Q.10. Can progestin-only injectables be safely
initiated and resupplied only by doctors?

Recommendation: No. Injectable progestins (including immediate postpartum injection in nonlactating women and postabortion injection) also can be safely administered by other service providers (e.g., nurses, midwives, pharmacists, community-based distribution (CBD) workers, and others) who are appropriately trained according to relevant national or institutional standards.

Rationale: Nurses, midwives, and other community health workers can be appropriately trained to initiate and resupply injectable progestins (303).

Q.11. Should progestin-only injectables be provided if infection prevention measures cannot be followed?

Recommendation: No. All sites providing progestin-only injectable contraceptives should consistently follow basic infection-prevention measures, including:

  • Cleaning of the injection site;
  • Use of sterile needles and syringes (single use, disposable needles and syringes are preferred);
  • If sterilization of reusable needles and syringes is impossible, decontamination with bleach followed by high-level disinfection—if correctly executed—may be used; and
  • Safe disposal of single-use needles and syringes.
Rationale: Because injecting a steroid contraceptive, such as Depo-Provera, penetrates the protective skin barrier, careful infection-prevention technique must be followed. One type of infection associated with this procedure is an injection abscess, commonly caused by normal skin flora (staph and strep).
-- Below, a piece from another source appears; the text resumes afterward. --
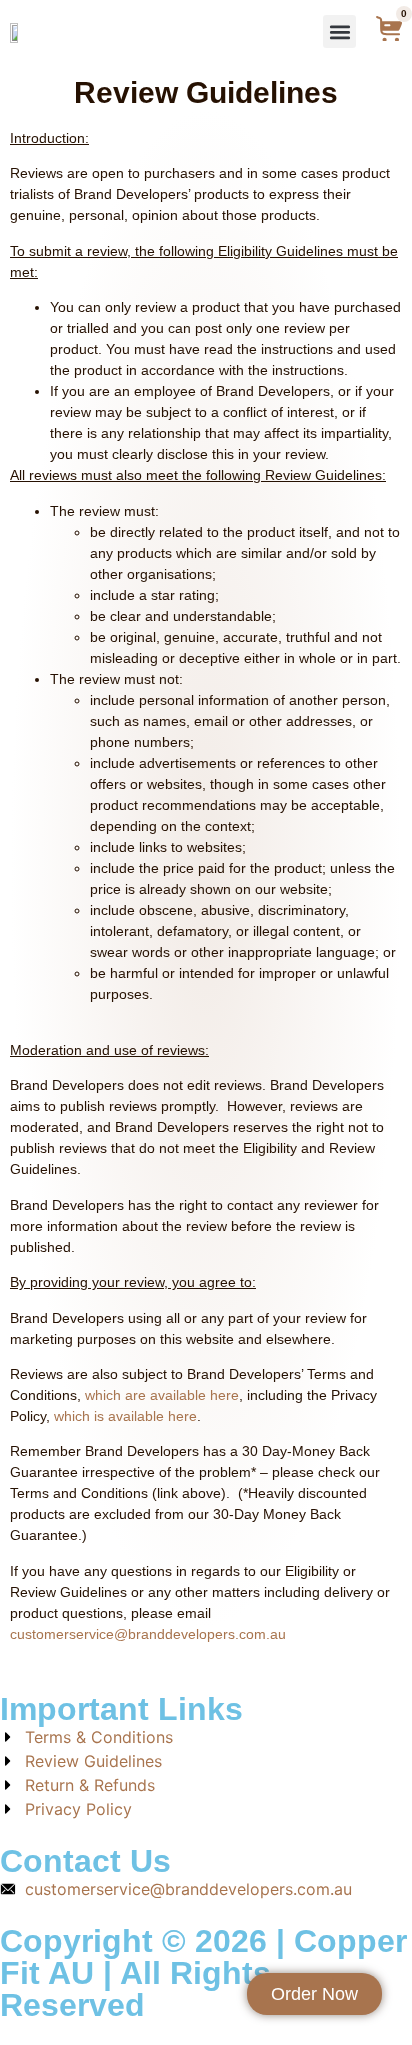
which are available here (162, 1395)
Thorough skin preparation done before the progestin-only injection will remove most microorganisms from the client's skin, which helps prevent cellulitis (skin infection) and abscess formation at the injection site.
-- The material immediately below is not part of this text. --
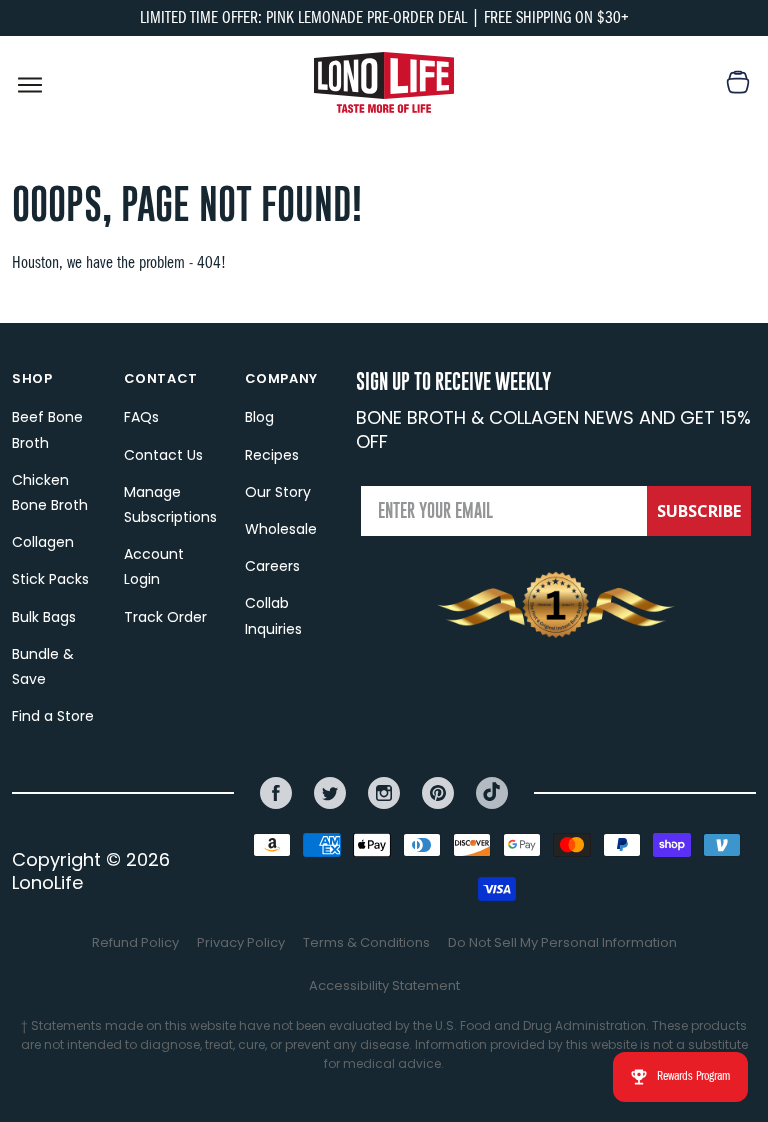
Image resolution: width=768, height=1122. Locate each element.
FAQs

Another concern is the increasing problem of transmission of hepatitis B and AIDS viruses to clients, health care providers, and clinic staff, especially cleaning and housekeeping personnel. To minimize this risk whenever possible single-use (disposable) needles and syringes should be used. If reusable needles and syringes are used, they should be decontaminated immediately after use by soaking in 0.5% chlorine solution or other locally available and approved disinfectant. These practices, when combined with the proper disposal of single-use needles and syringes, protect clinic staff, especially cleaning and housekeeping personnel, from contracting hepatitis B or AIDS following accidental needle sticks. Following decontamination, reusable needles and syringes should be thoroughly cleaned and finally, sterilized or high-level disinfected (272).

Q.12. What is the preferred site for a
progestin-only injection?

Recommendation: Both the arm (deltoid) and the gluteal muscle are acceptable. The choice should be made by client preference. The progestin-only injection is deep intramuscular and should not be massaged.
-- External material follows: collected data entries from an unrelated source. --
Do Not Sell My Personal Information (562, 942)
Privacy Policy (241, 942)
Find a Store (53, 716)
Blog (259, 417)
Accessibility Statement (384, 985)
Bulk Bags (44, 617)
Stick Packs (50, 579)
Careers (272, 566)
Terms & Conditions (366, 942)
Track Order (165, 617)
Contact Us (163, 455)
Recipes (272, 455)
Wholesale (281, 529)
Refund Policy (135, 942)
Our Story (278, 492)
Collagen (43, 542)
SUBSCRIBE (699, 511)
Rationale: The deltoid is generally more acceptable to the client and more accessible for service providers (303).

Some providers prefer to offer NET EN in the gluteal muscle because the oil-based NET EN requires a larger-bore needle and may be painful.

Massaging the site of progestin-only injection increases immediate absorption. The objective of the depot formulation in oil is to achieve slow release over time.